What the task asks
Repeat the span of the entries below that starts at the line with "Image resolution: width=1098" and ends at the line with "Image resolution: width=1032", nothing more. Skip the pictures.

=== Source records ===

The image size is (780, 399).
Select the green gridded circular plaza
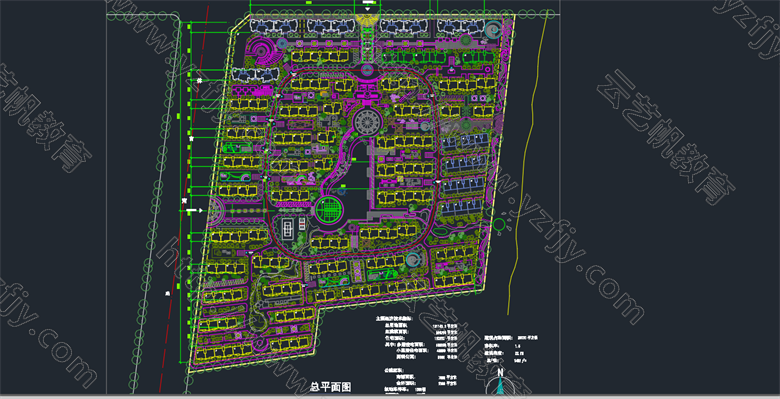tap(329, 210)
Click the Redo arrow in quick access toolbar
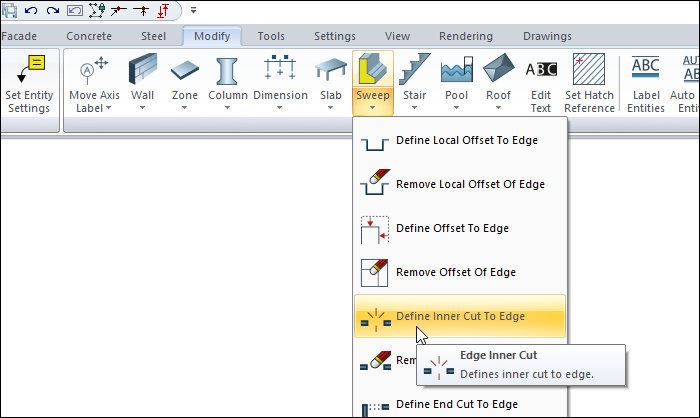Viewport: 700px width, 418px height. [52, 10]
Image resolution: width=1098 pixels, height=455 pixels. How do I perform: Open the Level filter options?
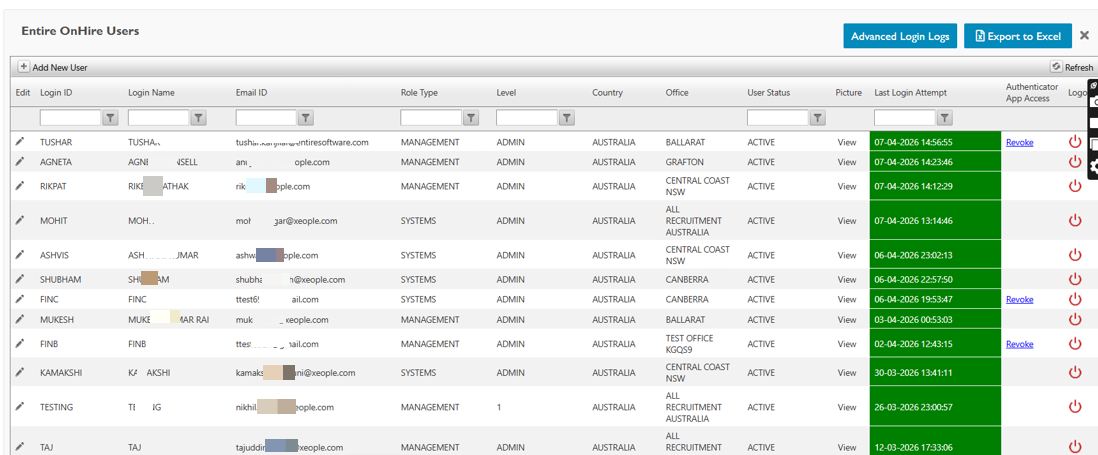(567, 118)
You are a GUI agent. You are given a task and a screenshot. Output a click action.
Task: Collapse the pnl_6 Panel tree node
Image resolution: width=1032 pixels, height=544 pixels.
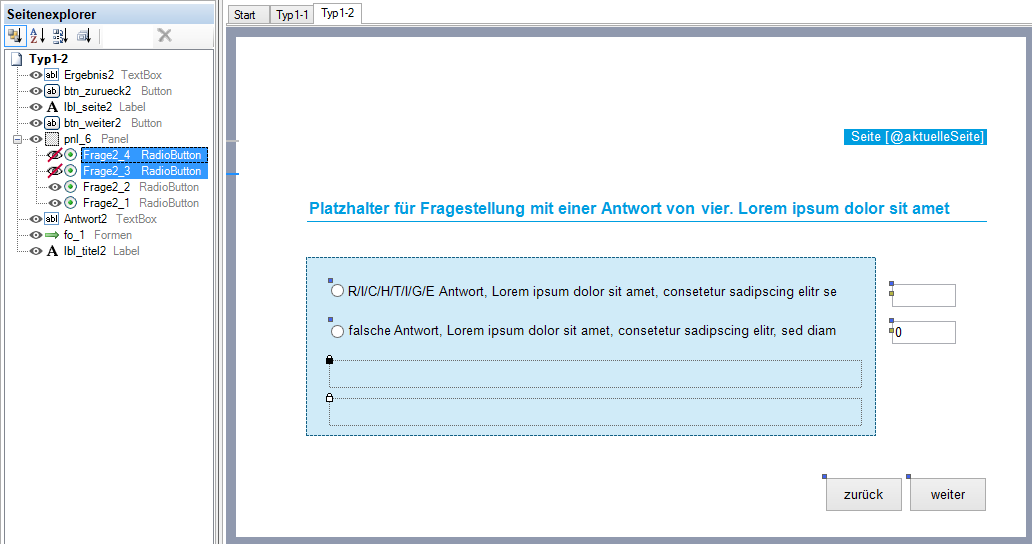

===
=== Source records ===

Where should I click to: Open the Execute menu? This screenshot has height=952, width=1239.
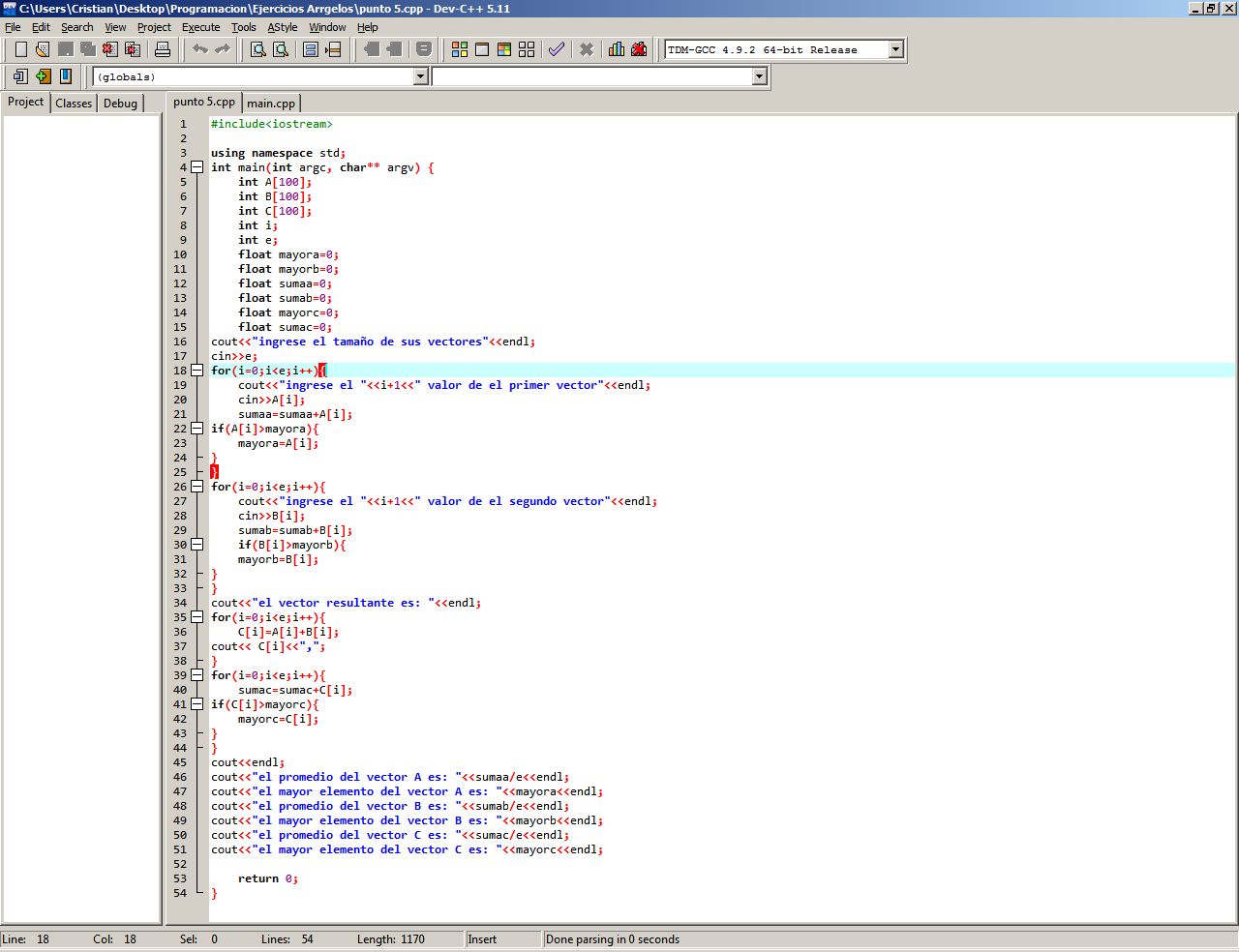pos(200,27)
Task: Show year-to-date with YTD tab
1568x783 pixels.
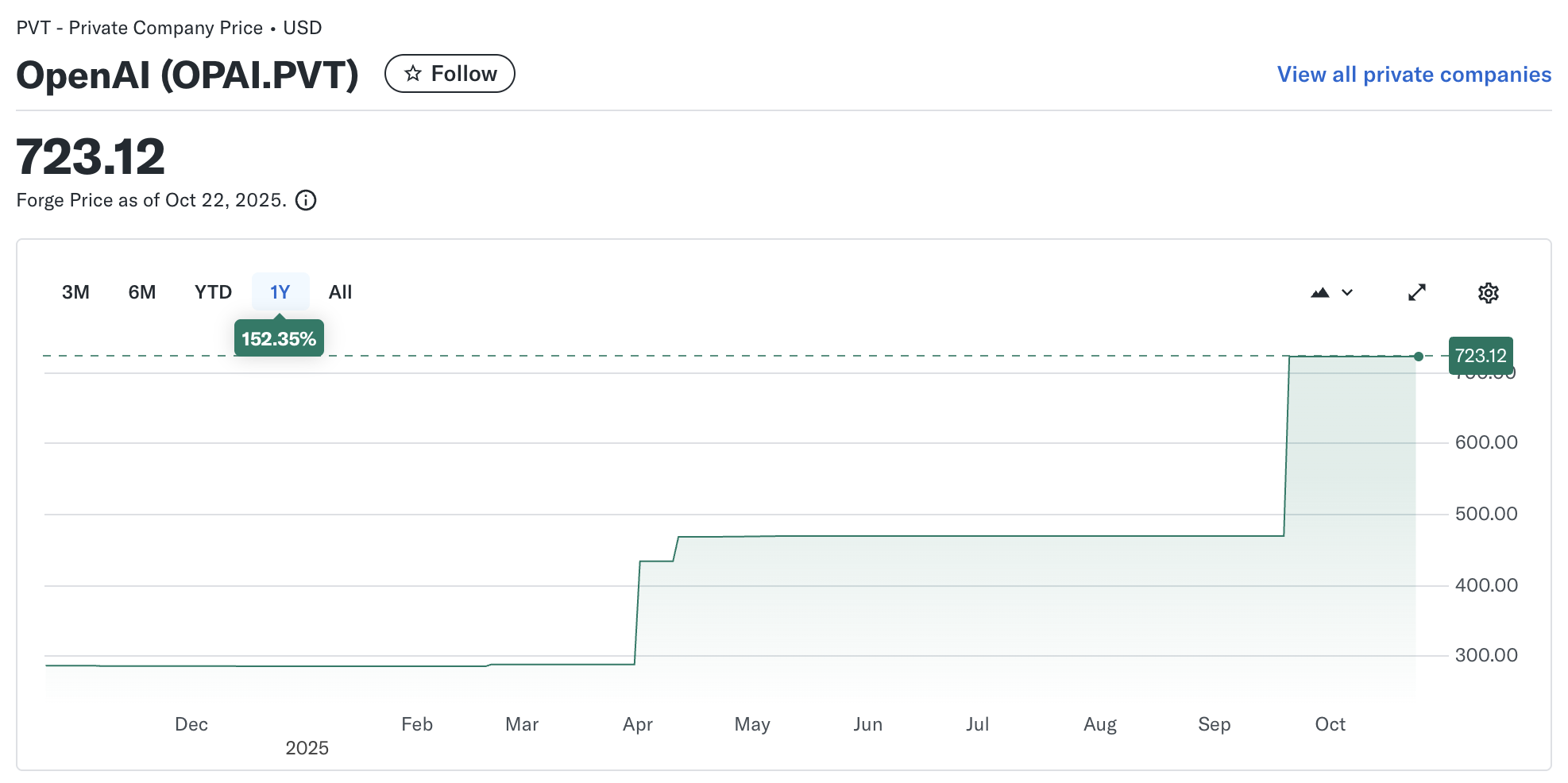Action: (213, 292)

===

Result
Image resolution: width=1098 pixels, height=455 pixels. How do I perform: Open the Level filter options?
(567, 118)
You are a GUI agent. You are given a task and a screenshot. Output a click action.
Task: Collapse the pnl_6 Panel tree node
Image resolution: width=1032 pixels, height=544 pixels.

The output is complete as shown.